What to work on
Please repeat exactly the lines from the one containing "The image size is (1165, 1036)." to the end of the entries below, both included, and omit all pictures.

Stored data entries
##########

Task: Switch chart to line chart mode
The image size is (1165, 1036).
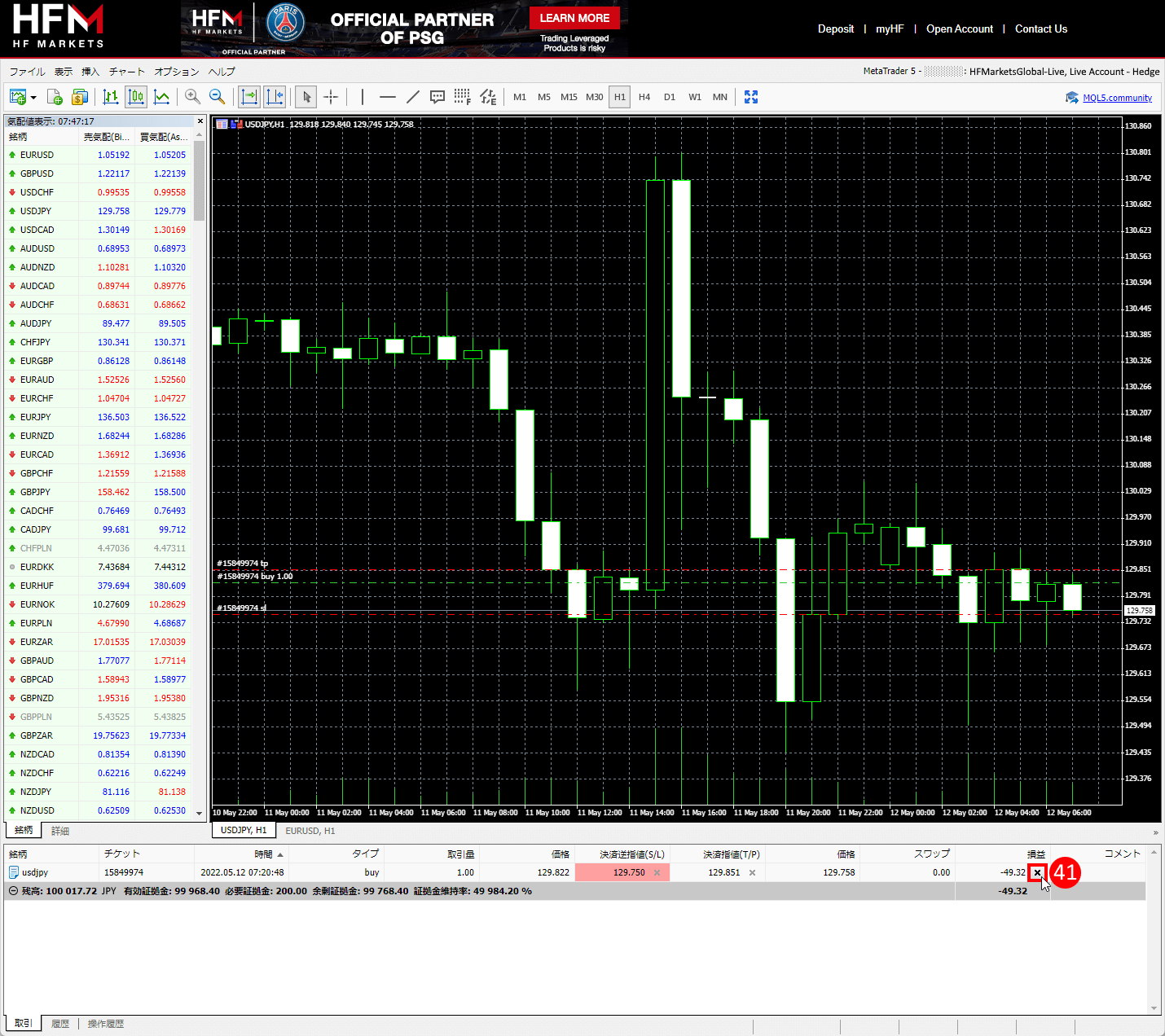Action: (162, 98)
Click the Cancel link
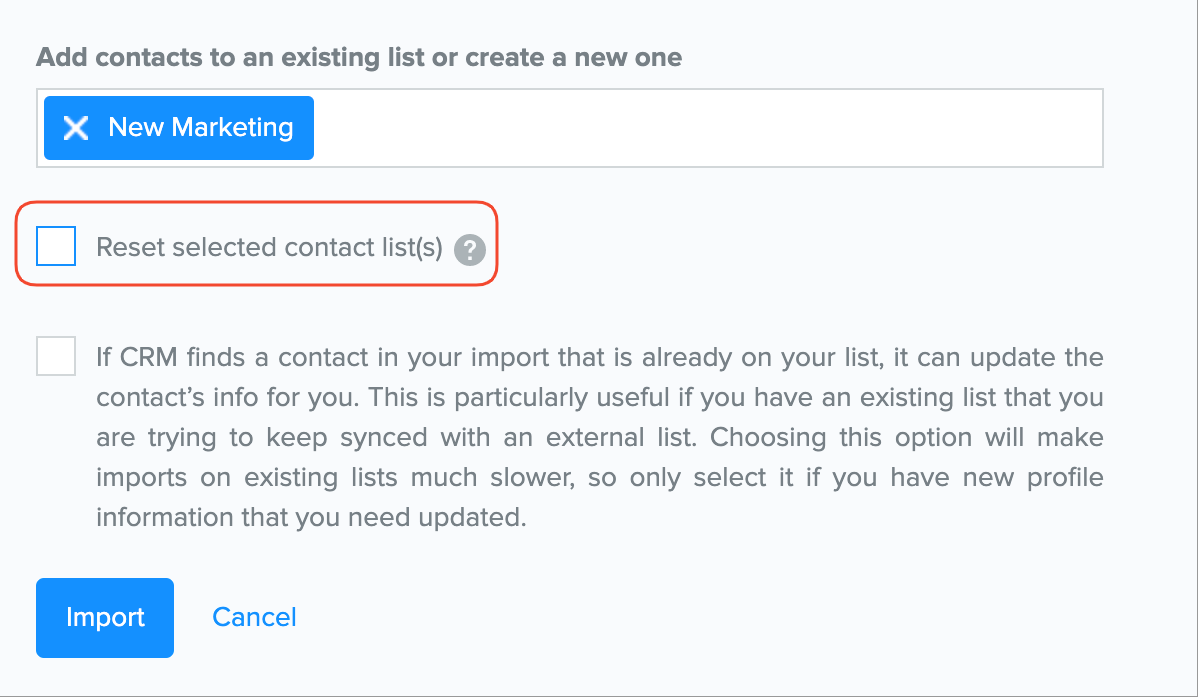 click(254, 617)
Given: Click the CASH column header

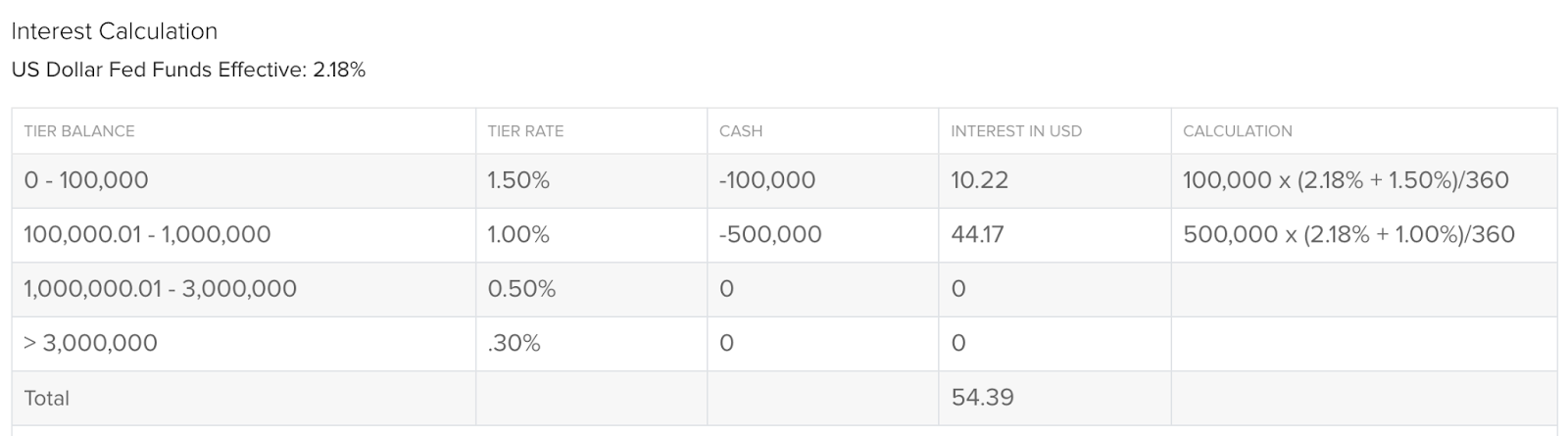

##########

Answer to this exercise
The image size is (1165, 1036).
Action: (162, 98)
Click the Cancel link
 click(254, 617)
Given: Click the CASH column header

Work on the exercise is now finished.